Aura Freedom unlocks doors to femicide discussion

Aura Freedom International has taken over Nathan Phillips Square with an out-of-home activation that aims to make femicide a household term.

With assistance from Forsman & Bodenfors on creative, Veritas Communications on PR and Twenty6Two on media, the feminist organization launched its “Behind Closed Doors” campaign over the weekend to coincide with Doors Open Toronto, an annual event that gives the public access to buildings that are normally shuttered.

A public OOH installation in the downtown Toronto urban square kicked off the campaign, which calls attention to the fact that a woman or girl is killed every 48 hours in Canada – most often at by someone she knows. Seventy-seven per cent of femicides in 2024 were committed in private residences, according to the organization.

“Intimate-partner violence and men’s violence against women in general is often hidden away,” Aura Freedom executive director Marissa Kokkoros tells strategy. “So what better way to discuss it than in the most open and visible way possible, which is in front of City Hall in Canada’s largest city and during a weekend when many people will be out and about.”

Aura Freedom and Forsman & Bodenfors also collaborated on “The Body Bag for Her” campaign in 2023, which leaned into classic advertising tropes to call attention to femicide. Toronto declared intimate-partner violence an epidemic later that year but most jurisdictions in Canada have yet to follow.

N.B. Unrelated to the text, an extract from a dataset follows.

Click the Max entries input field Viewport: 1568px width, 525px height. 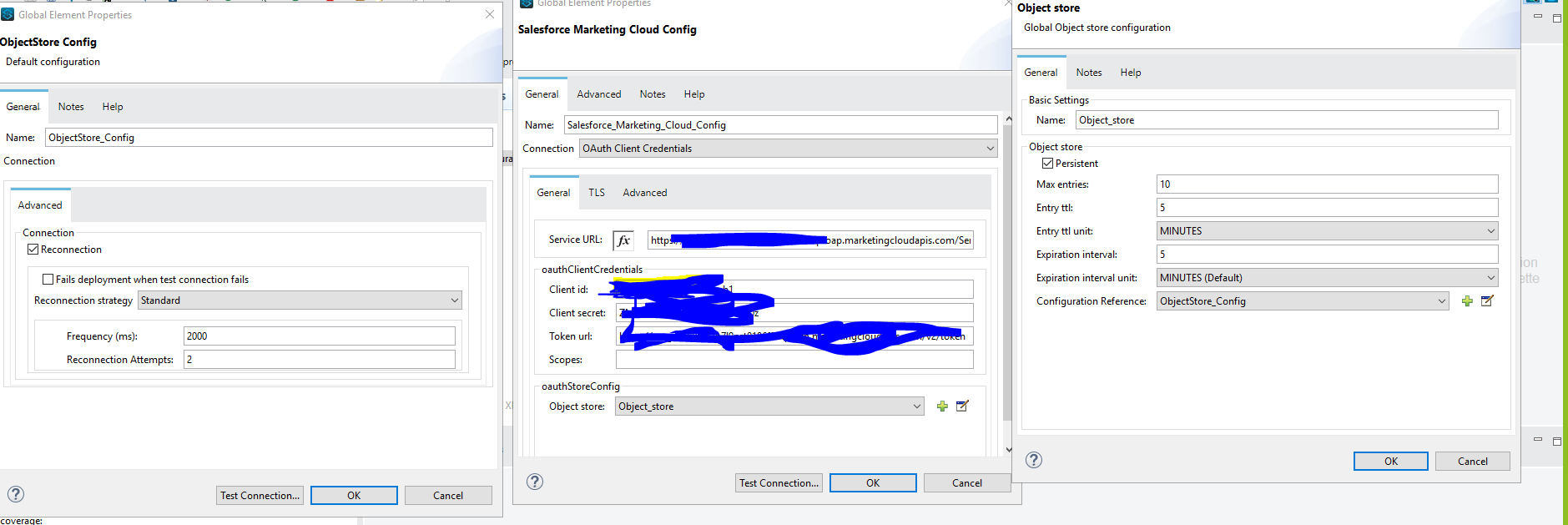click(1326, 184)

Kokkoros says one of the key challenges in Aura Freedom’s cause-driven marketing is to unflinchingly draw attention to a violence epidemic without resorting to violent imagery.

“We’re very aware that folks might not expect to see an installation on violence against women in their city’s main square tomorrow,” Kokkoros says. “We’re not interested in making femicide easier to swallow, because we shouldn’t be accepting it. So we balance that boldness. We balance it by not showing actual scenes or depictions of violence, we don’t show bruised faces. That’s never been Aura Freedom’s style.”

Finding a clever way to deliver an uncomfortable, yet impactful, message is key for a grassroots organization with limited budget. Kokkoros says Forsman & Bodenfors’s creative team put in the work to become educated on the issue of femicide and deliver a nuanced message that sticks.

“If we think back to the PSAs of years gone by – those messages we absorbed as kids about smoking and seat belts and other public-health issues – we see them embedded right in the way we view things and the way we address them. So, we’ve never really done that for violence against women, despite it being an epidemic and a pandemic worldwide. So I think this is a really important way of mainstreaming the information.”

“Behind Closed Doors” runs through June 8 and includes a radio spot and media placements across Toronto on highway boards, the TTC, GO Transit and in Sankofa Square.